Task requirements :: Starting at the line that contains "This screenshot has width=1248, height=693.", please transcribe every line through the end of the entries, exactly and with no pictures.

Data in this exercise below:

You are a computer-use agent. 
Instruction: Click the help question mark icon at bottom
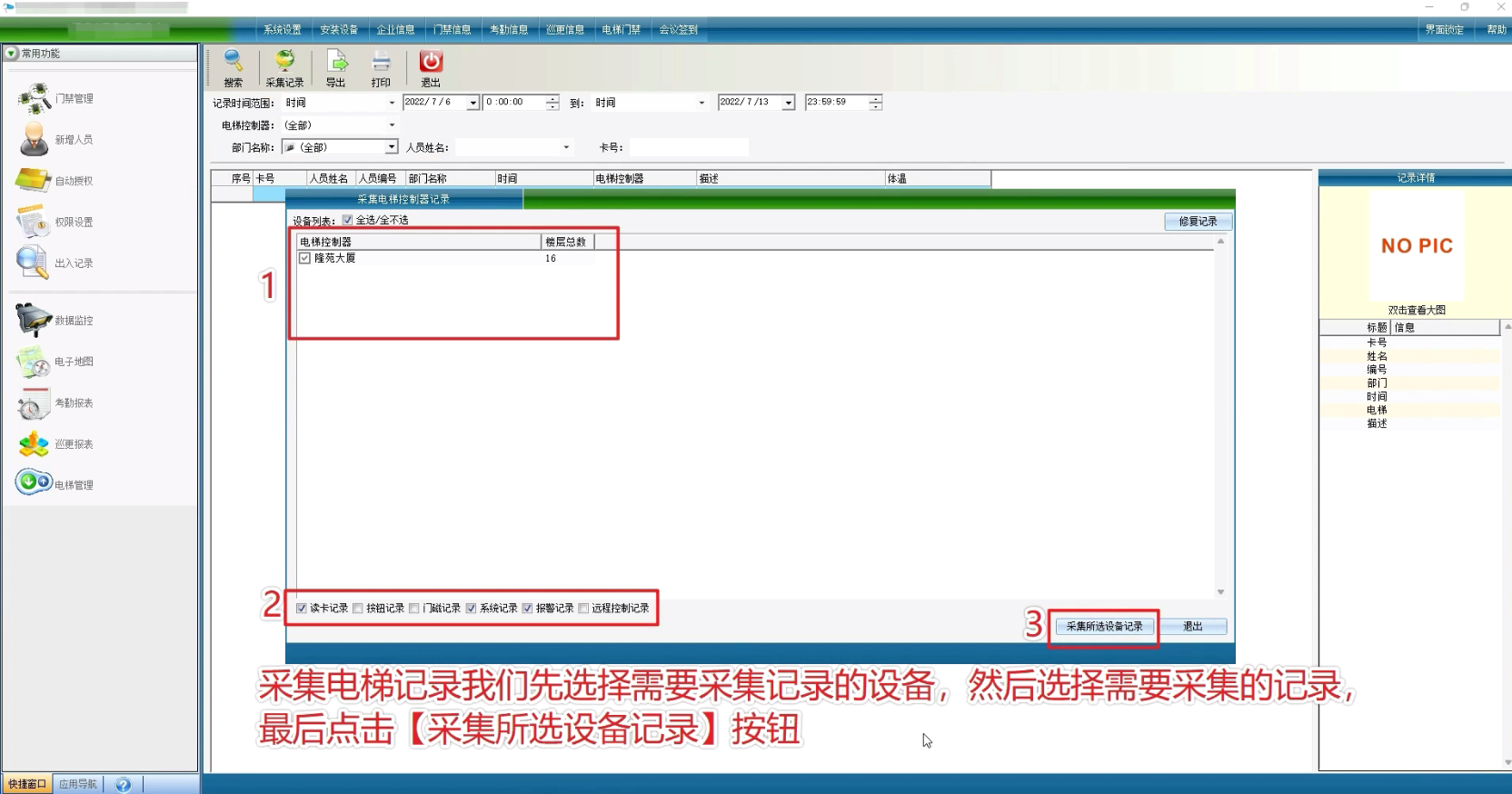pyautogui.click(x=124, y=785)
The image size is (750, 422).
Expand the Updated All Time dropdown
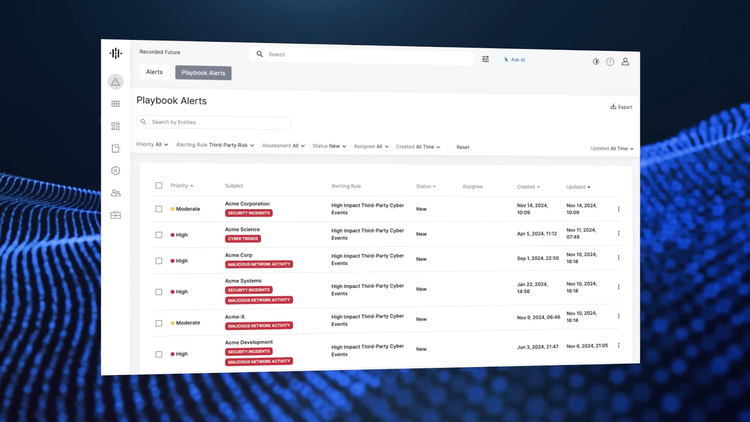click(611, 148)
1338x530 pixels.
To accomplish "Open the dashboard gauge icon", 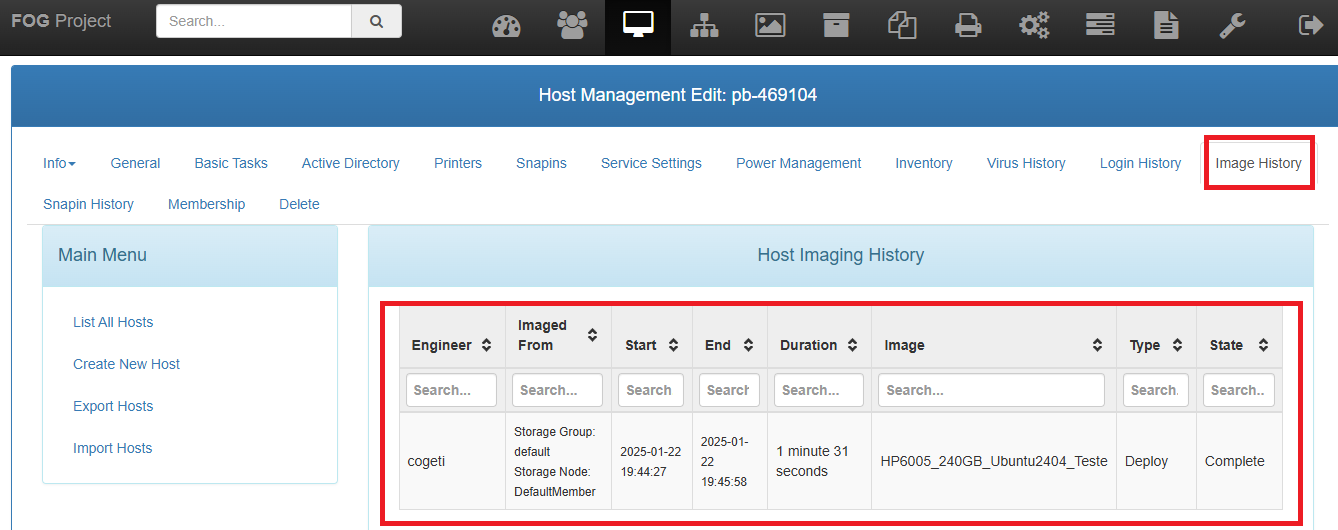I will coord(507,26).
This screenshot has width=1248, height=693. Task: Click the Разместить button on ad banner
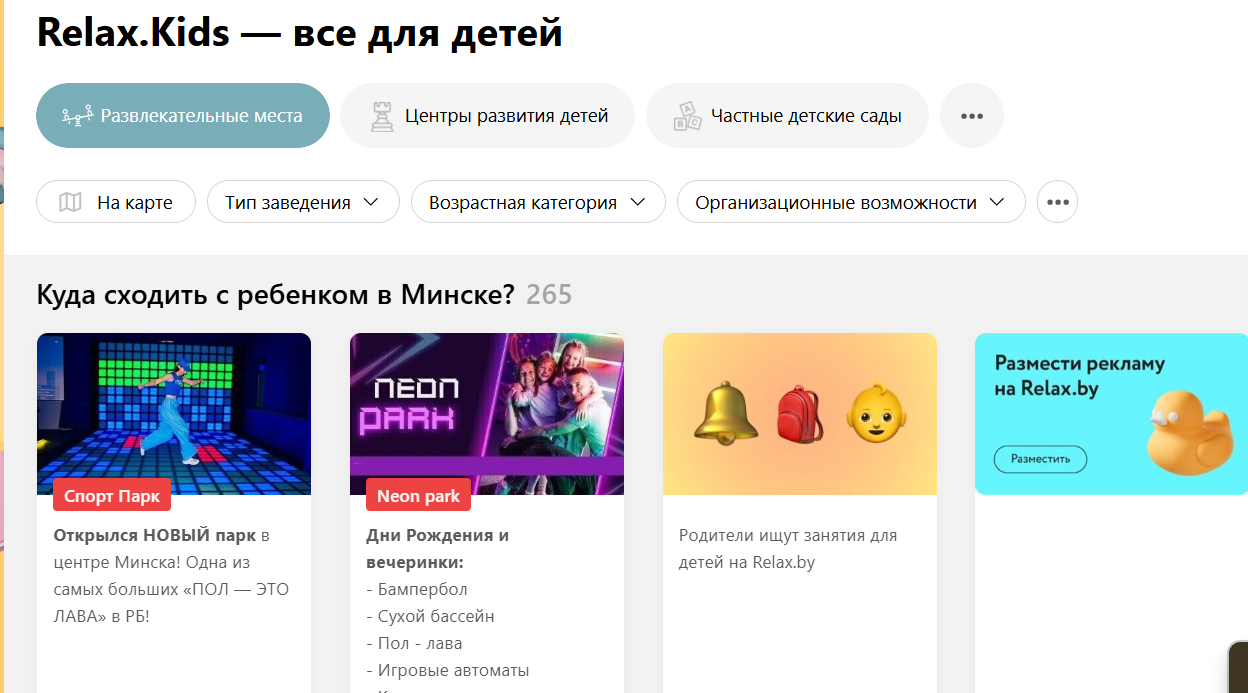[x=1040, y=459]
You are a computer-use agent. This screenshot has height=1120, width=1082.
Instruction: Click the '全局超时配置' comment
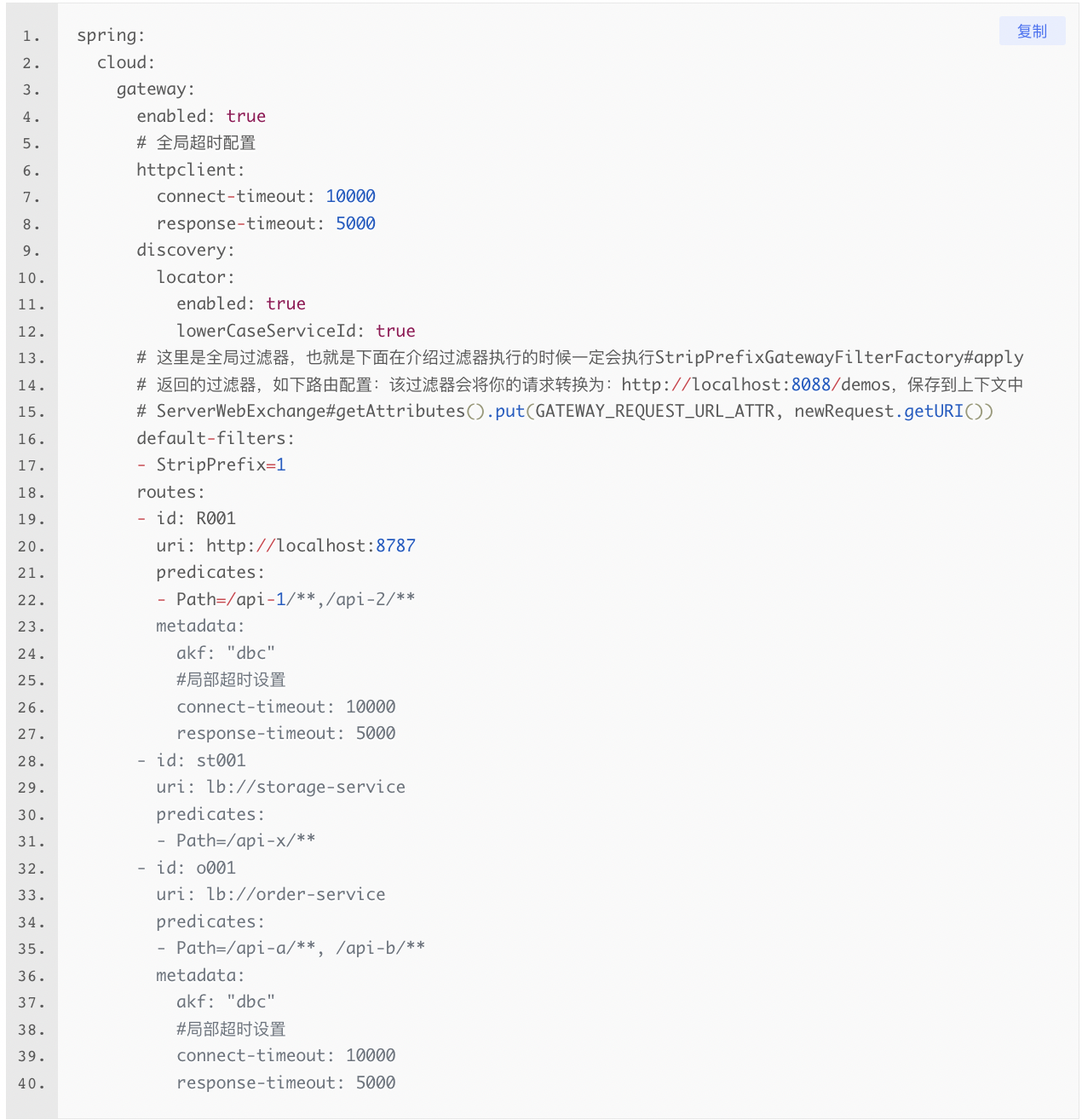coord(205,143)
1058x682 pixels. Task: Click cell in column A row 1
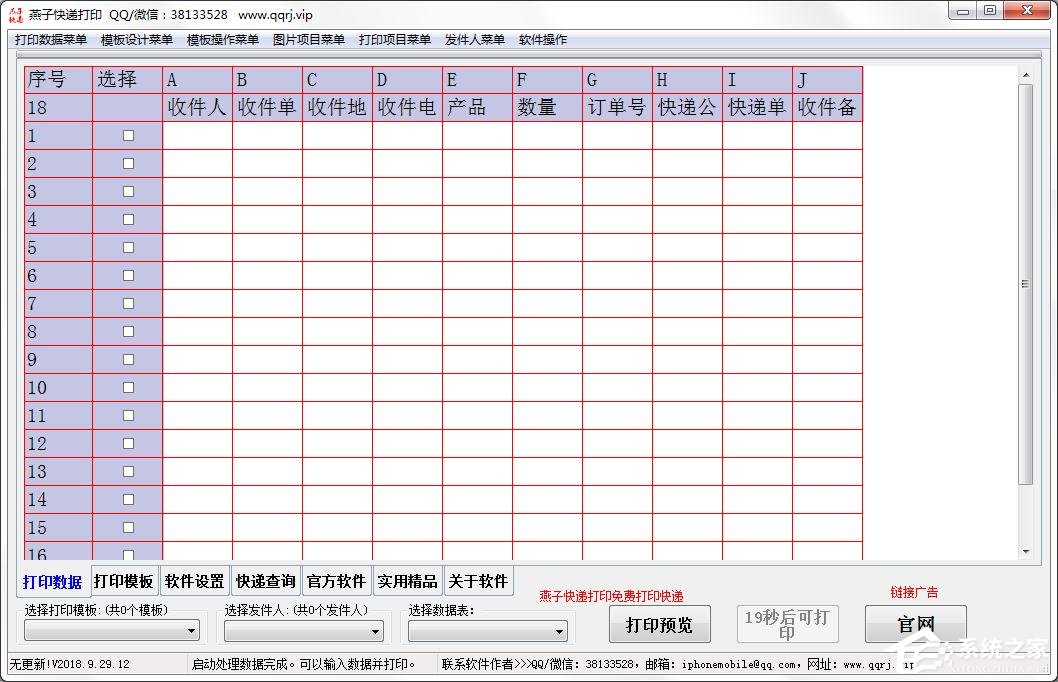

End of Data in this exercise.

Solution to this problem ::
This screenshot has width=1248, height=693. Task: Click the Разместить button on ad banner
[x=1040, y=459]
You are a computer-use agent. This screenshot has height=1120, width=1082.
Instruction: Click the '全局超时配置' comment
coord(205,143)
1058x682 pixels. Task: Click cell in column A row 1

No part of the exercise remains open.